What you should do: Return each line of the records that contains the word "section", copying every such line in full.

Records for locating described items

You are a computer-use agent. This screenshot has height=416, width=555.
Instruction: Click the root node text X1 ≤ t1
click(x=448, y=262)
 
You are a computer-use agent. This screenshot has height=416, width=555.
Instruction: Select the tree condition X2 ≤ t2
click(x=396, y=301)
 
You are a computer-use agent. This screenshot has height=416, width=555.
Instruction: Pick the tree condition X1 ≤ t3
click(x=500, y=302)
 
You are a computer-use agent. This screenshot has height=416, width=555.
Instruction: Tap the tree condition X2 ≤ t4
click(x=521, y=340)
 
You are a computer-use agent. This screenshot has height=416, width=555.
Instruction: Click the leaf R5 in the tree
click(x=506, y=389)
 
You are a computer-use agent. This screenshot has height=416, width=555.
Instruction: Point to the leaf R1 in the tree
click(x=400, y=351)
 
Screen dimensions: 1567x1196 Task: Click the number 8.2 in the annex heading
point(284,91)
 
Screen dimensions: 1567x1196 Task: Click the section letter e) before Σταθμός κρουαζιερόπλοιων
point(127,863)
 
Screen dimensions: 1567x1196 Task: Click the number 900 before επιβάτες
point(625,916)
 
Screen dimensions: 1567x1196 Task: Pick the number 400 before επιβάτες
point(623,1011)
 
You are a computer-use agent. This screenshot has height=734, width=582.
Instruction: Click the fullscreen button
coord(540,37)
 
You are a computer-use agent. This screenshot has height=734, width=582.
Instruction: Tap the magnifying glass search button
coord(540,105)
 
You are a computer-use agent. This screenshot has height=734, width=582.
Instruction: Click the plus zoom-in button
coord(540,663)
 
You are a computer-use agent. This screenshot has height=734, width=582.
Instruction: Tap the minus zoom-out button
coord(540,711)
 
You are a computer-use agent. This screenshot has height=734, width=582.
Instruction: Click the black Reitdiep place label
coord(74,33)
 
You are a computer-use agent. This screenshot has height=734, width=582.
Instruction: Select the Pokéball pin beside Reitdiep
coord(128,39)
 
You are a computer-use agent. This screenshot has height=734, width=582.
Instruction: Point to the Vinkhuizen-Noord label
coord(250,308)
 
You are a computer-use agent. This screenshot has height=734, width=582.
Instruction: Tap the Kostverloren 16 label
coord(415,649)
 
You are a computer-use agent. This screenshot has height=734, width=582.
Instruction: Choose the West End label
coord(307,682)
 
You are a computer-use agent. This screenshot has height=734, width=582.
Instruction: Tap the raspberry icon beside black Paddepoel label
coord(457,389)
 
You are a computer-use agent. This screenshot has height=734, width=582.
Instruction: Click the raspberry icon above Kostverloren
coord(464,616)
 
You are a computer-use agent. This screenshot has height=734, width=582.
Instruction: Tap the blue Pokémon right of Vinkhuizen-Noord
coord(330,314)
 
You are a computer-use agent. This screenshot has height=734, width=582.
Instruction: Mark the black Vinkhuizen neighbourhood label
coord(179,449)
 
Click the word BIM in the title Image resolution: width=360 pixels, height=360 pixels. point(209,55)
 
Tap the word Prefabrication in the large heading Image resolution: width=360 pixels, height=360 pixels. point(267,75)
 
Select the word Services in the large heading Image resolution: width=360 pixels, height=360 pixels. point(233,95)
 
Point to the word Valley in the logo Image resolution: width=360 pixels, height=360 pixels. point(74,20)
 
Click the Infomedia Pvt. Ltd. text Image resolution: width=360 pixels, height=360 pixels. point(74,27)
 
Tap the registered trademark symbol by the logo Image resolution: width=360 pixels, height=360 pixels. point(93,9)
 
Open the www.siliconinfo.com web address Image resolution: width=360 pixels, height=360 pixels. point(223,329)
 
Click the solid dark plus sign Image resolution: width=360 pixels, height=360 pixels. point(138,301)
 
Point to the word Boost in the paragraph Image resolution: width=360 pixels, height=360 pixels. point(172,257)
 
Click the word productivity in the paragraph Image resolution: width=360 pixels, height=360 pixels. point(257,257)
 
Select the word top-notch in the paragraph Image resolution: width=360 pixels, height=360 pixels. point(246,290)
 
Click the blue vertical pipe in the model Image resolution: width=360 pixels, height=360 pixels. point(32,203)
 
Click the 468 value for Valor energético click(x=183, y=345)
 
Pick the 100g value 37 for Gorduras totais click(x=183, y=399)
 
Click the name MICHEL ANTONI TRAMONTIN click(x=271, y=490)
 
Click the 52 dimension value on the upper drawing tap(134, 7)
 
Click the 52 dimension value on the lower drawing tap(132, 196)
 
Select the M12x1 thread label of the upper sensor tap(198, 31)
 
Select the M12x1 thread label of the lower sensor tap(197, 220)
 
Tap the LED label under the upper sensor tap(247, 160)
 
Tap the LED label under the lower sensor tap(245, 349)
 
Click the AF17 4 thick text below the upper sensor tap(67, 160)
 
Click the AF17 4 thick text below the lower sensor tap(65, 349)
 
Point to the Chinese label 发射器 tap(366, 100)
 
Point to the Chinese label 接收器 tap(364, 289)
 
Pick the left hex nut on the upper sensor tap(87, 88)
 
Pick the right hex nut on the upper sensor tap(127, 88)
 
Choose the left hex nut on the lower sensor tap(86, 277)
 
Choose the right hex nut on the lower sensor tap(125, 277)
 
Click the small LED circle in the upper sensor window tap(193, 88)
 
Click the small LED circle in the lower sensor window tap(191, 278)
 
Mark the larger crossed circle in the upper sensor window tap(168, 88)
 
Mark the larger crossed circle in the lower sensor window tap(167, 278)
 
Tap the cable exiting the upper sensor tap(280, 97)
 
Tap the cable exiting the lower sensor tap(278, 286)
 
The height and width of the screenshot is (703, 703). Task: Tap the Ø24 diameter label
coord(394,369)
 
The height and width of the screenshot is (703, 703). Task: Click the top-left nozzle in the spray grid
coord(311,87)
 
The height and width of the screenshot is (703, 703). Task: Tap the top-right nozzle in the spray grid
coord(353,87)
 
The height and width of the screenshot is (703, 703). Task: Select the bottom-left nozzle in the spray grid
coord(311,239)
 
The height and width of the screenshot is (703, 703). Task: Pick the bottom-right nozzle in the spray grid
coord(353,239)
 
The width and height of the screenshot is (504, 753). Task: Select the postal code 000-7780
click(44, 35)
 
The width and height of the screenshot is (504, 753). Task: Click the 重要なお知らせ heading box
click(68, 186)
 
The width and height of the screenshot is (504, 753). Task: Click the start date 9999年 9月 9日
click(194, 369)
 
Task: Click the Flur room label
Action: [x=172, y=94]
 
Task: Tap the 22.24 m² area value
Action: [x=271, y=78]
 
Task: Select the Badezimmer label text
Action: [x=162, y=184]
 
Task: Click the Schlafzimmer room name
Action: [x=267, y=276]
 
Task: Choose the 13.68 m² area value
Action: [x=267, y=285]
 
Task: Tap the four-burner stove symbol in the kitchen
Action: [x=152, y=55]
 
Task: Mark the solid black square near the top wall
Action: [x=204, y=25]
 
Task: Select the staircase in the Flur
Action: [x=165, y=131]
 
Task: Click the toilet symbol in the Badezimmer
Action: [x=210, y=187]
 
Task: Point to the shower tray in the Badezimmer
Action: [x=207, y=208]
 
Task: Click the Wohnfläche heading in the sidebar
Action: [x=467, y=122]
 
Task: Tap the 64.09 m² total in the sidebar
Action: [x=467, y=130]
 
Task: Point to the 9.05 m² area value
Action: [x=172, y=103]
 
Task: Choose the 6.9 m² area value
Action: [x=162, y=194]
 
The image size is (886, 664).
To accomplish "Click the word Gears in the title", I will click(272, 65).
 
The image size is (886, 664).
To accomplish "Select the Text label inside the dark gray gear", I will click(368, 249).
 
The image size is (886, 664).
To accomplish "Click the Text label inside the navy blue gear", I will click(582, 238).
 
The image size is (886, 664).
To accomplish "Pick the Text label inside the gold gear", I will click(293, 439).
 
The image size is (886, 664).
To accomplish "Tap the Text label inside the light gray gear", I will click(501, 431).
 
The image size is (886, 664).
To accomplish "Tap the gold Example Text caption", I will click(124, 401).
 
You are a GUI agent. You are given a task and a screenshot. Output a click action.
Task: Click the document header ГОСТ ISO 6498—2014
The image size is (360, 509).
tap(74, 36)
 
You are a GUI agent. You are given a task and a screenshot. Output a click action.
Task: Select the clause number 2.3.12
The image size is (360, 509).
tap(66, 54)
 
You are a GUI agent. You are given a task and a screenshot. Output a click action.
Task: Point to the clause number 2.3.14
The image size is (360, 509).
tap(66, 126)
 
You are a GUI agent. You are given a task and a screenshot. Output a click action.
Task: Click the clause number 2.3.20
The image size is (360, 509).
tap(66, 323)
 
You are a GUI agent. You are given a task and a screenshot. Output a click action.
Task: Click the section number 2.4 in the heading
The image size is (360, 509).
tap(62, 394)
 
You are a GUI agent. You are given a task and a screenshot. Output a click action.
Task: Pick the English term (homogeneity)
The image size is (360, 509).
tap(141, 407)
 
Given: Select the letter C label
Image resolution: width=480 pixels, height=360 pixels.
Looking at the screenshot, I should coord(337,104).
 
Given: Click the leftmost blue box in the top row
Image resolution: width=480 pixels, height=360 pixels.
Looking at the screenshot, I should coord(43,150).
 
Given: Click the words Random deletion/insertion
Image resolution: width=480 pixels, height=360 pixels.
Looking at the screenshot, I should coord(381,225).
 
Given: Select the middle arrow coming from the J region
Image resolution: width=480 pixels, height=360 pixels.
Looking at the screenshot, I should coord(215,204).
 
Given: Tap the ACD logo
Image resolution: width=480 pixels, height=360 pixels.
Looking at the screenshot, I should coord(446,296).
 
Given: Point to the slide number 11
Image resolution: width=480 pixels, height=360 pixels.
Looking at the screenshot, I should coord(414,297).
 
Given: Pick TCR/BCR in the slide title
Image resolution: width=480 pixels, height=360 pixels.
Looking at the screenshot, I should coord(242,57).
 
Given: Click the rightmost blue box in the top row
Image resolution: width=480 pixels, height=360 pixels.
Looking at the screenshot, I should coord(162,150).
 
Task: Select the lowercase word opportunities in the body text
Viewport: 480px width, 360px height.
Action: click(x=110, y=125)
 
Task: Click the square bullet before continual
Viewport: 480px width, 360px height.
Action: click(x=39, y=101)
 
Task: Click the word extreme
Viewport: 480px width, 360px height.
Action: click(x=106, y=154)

Exercise result:
Screen dimensions: 1567x1196 Task: Click the section letter e) before Σταθμός κρουαζιερόπλοιων
Task: Click the section number 2.4 in the heading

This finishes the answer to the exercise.